FDP kritisiert rot-grünen Senat

Für die FDP sagte die haushaltspolitische Sprecherin Jennyfer Dutschke, man habe schon früh gefordert, dass man beim Bauen rechtzeitig vor Ablauf der Gewährleistung Mängel und Schadstoffe prüfe. "Die rot-grüne Verweigerungshaltung zu diesem Antrag war ein politischer Offenbarungseid", so Dutschke. Bei der "Kreislaufbaggerei" sprach sie von "Abermillionen Euro der Steuerzahler", die verschwendet worden seien.

HSH-Nordbank stand im Schwarzbuch 2018

2018 war der Verkauf der HSH-Nordbank als größter Verschwendungsfall Norddeutschlands in Hamburg und Kiel angeprangert worden.

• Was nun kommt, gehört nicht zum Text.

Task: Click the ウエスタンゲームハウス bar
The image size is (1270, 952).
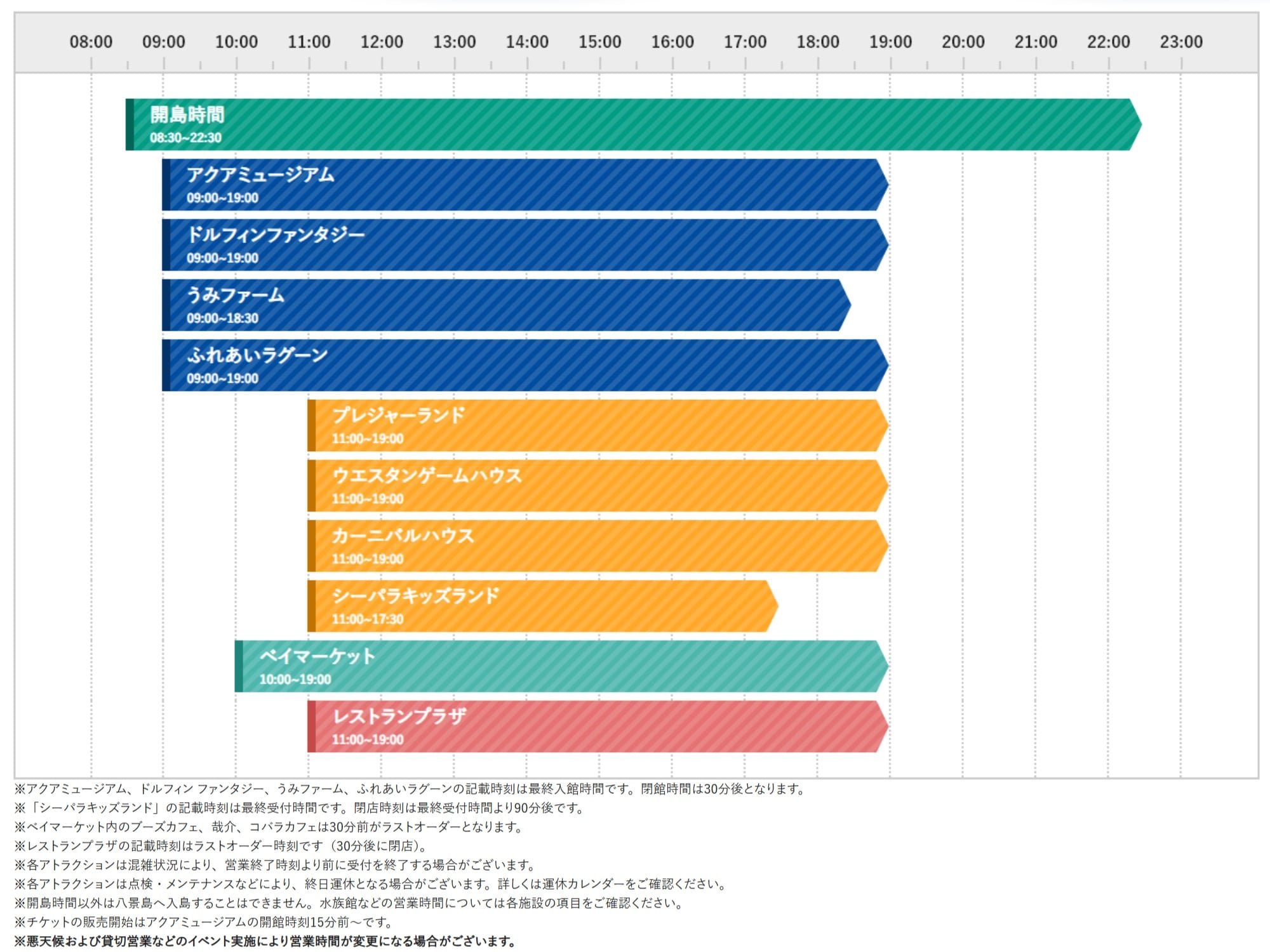Action: (598, 486)
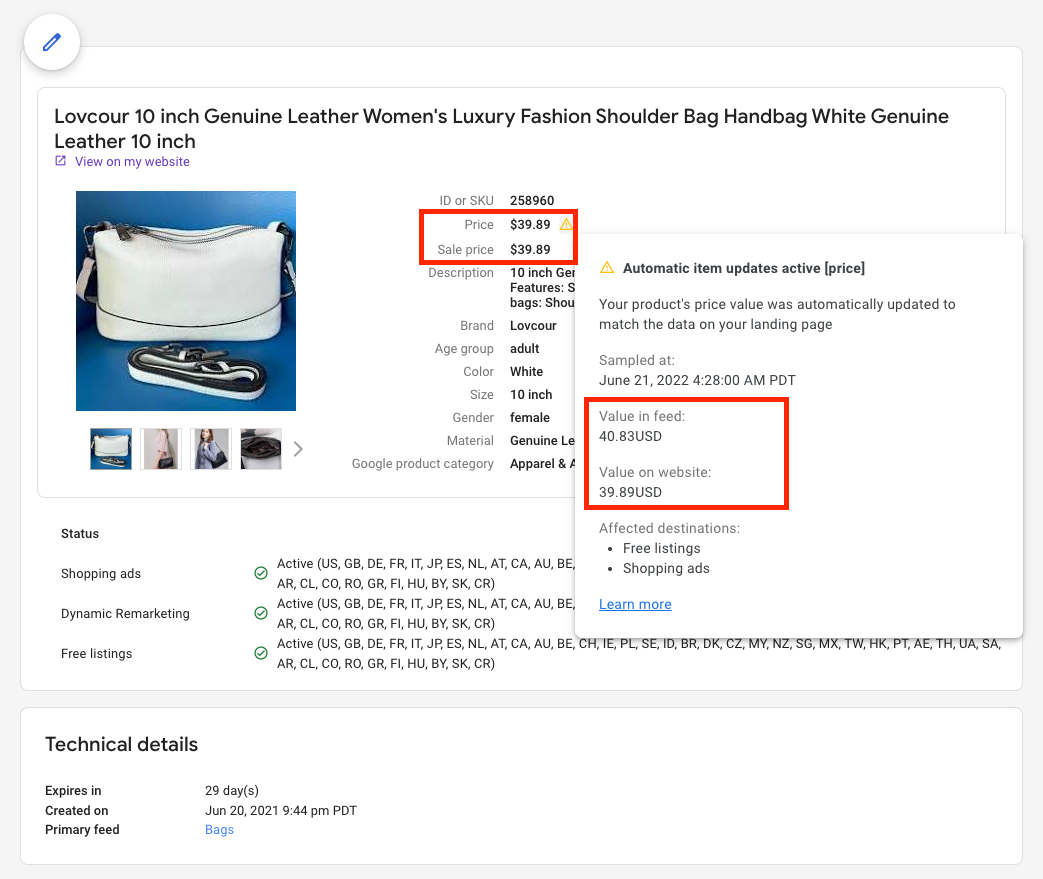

Außerdem wurden ein Projekt zur Verkehrsberuhigung in Volksdorf, eine "tierisch teure Zaun-Posse in Eimsbüttel" und die Planungen für einen Radweg am Elbufer in Övelgönne kritisiert. Sein "Schwarzbuch" stellt der Bund alljährlich auch in Berlin und anderen Städten vor.